Convert the data below into a two-column CSV with columns named instruction and coordinates, one row per text. Put each text in one quoted field and its answer in the other, replacing line breaks with spaces, and omit the pictures.

Stored data
▼

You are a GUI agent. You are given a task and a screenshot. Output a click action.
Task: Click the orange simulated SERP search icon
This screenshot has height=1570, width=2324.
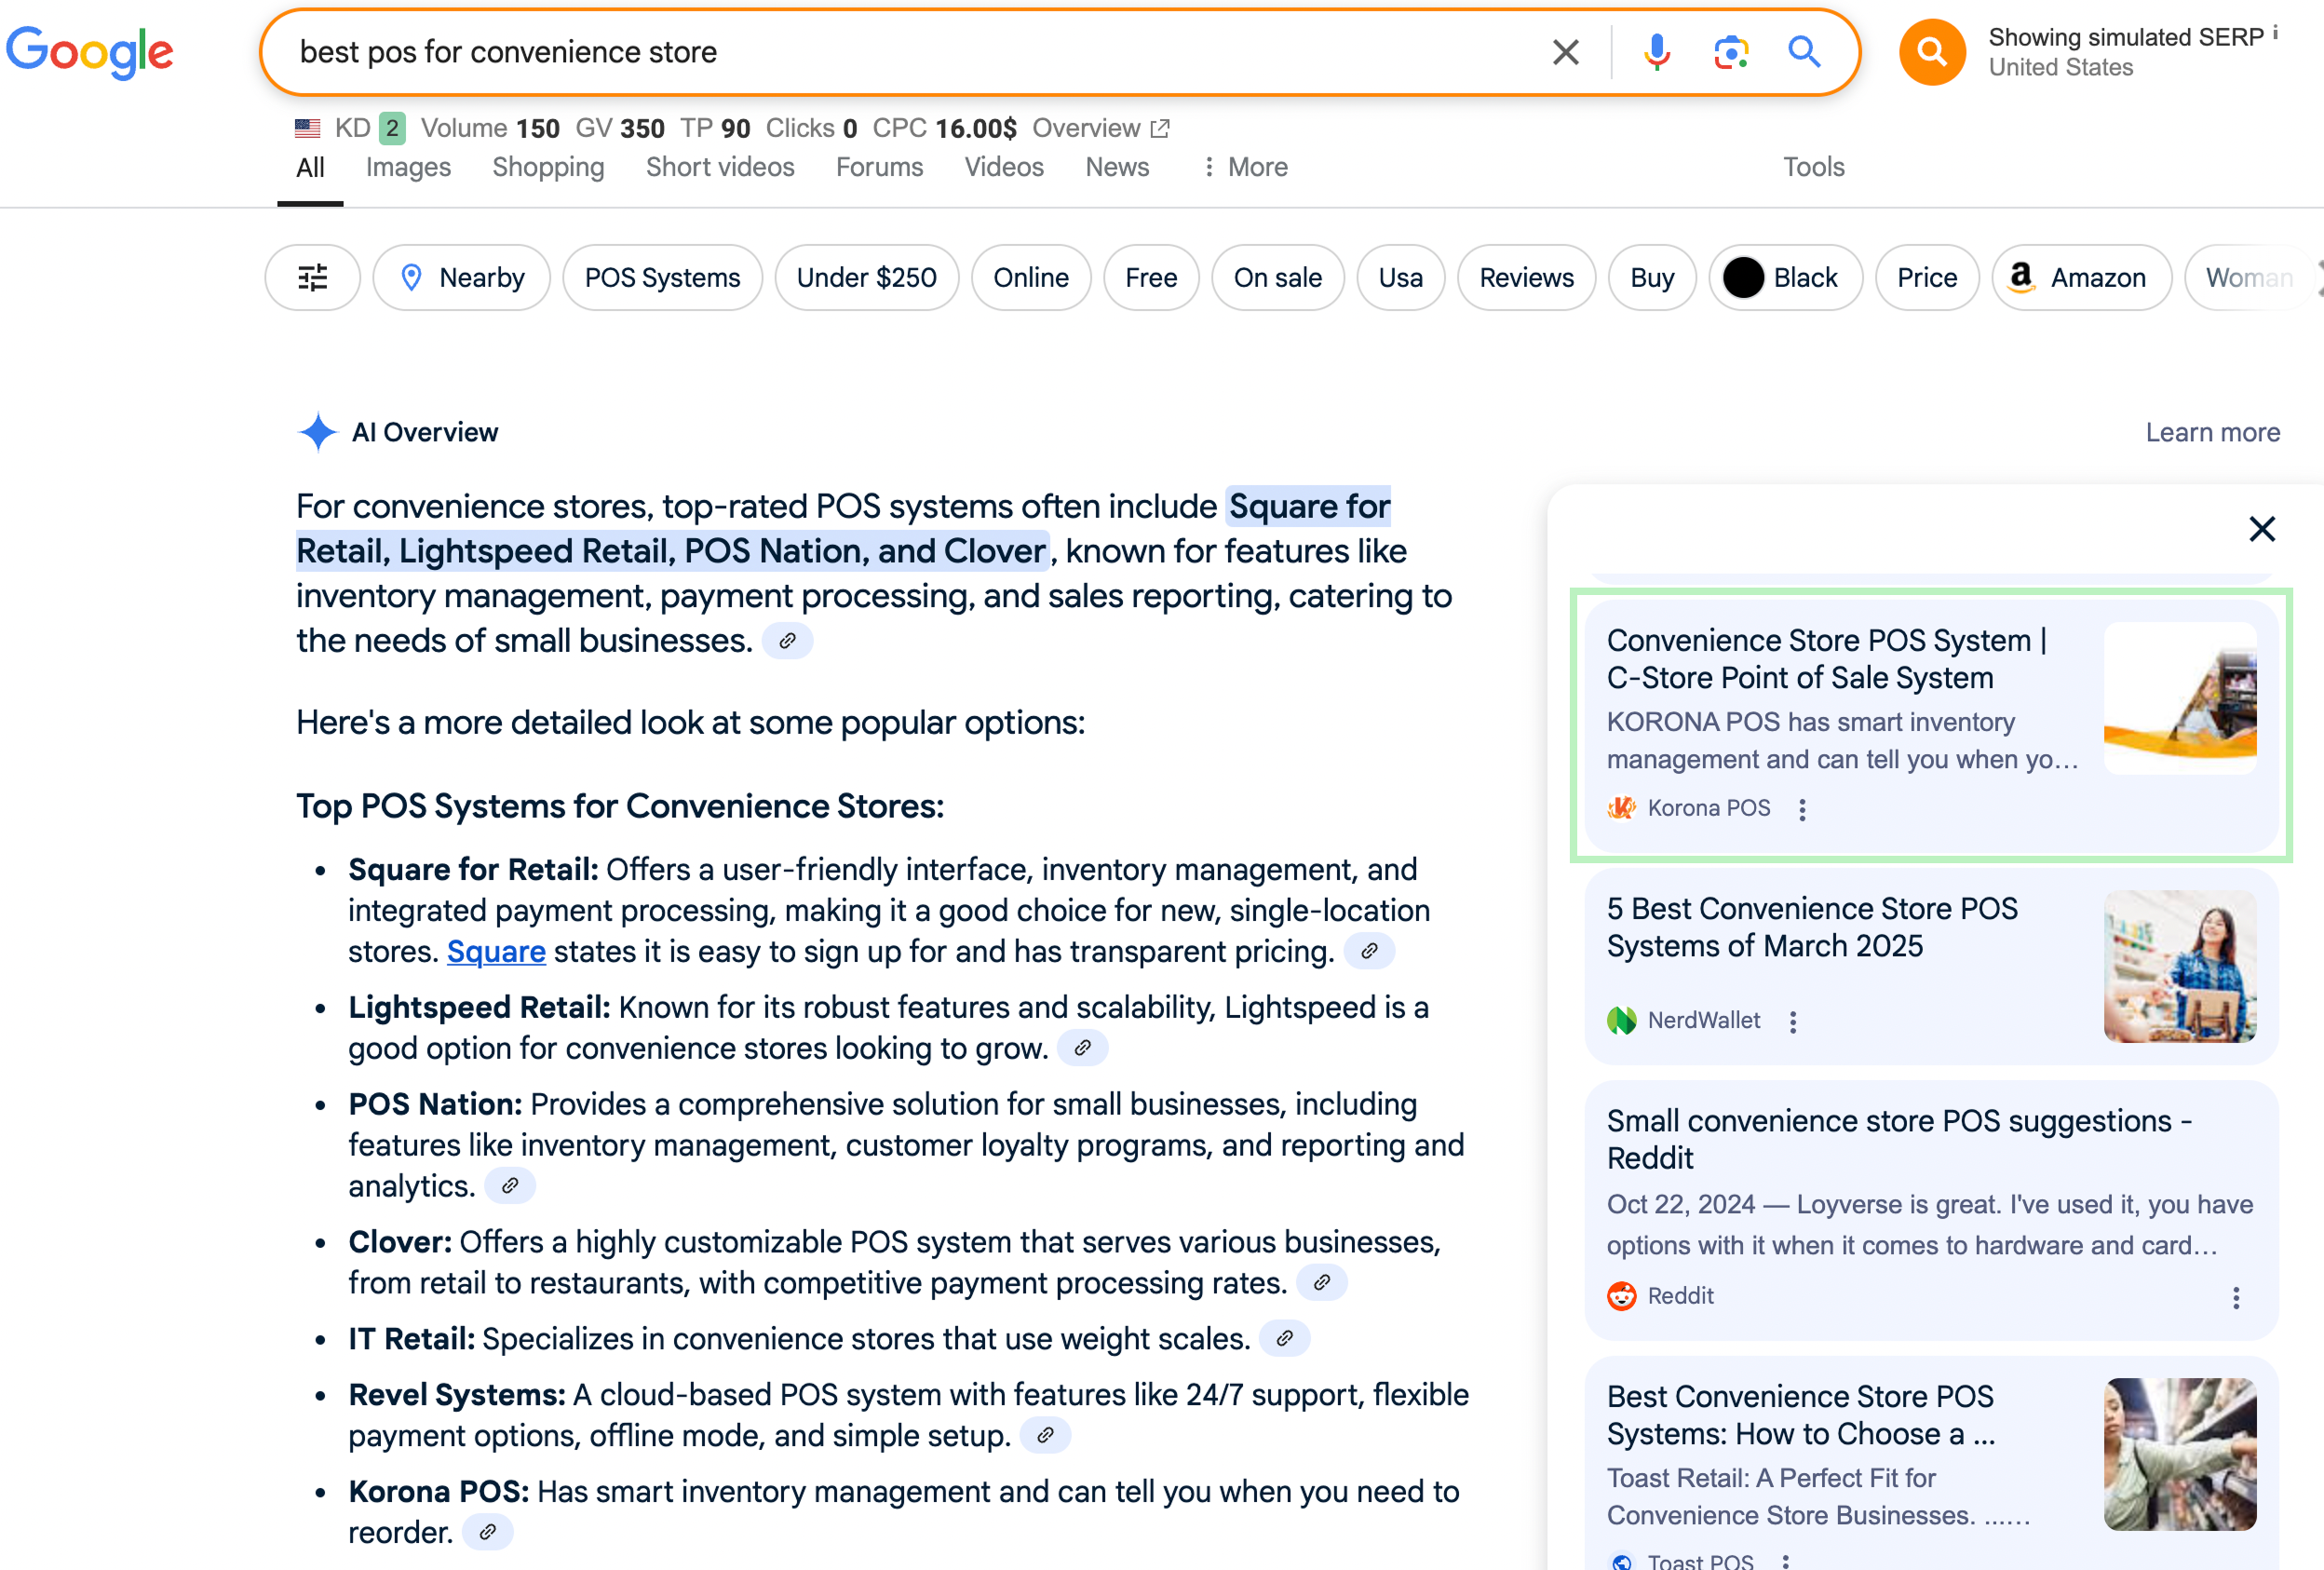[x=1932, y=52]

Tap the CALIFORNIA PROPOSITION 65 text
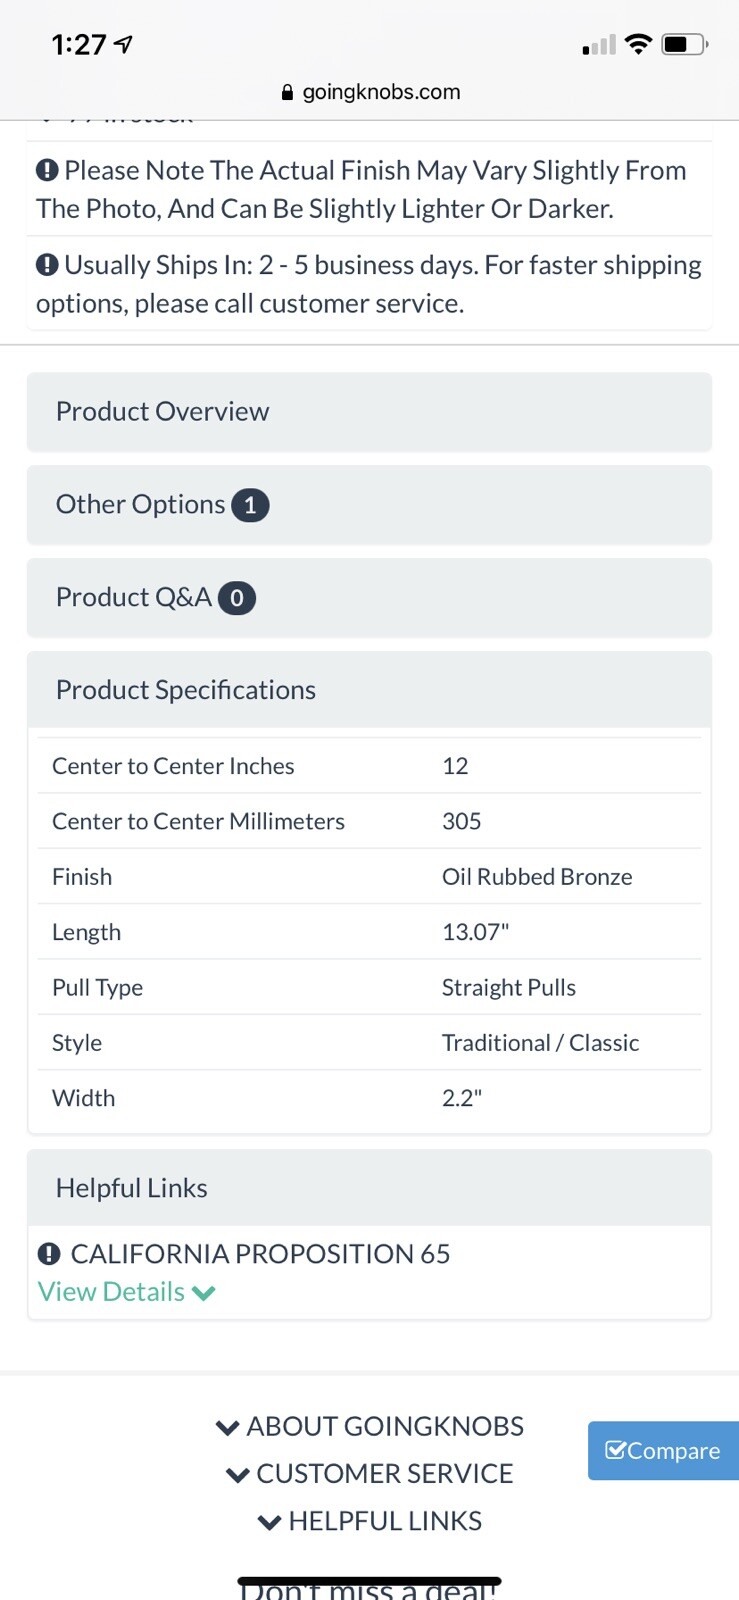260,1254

▲

CORRECT OUTPUT
instruction,coordinates
"You are a GUI agent. You are given a task and a screenshot. Output a click action. Task: Click the orange simulated SERP search icon This screenshot has height=1570, width=2324.","[x=1932, y=52]"
"Tap the CALIFORNIA PROPOSITION 65 text","260,1254"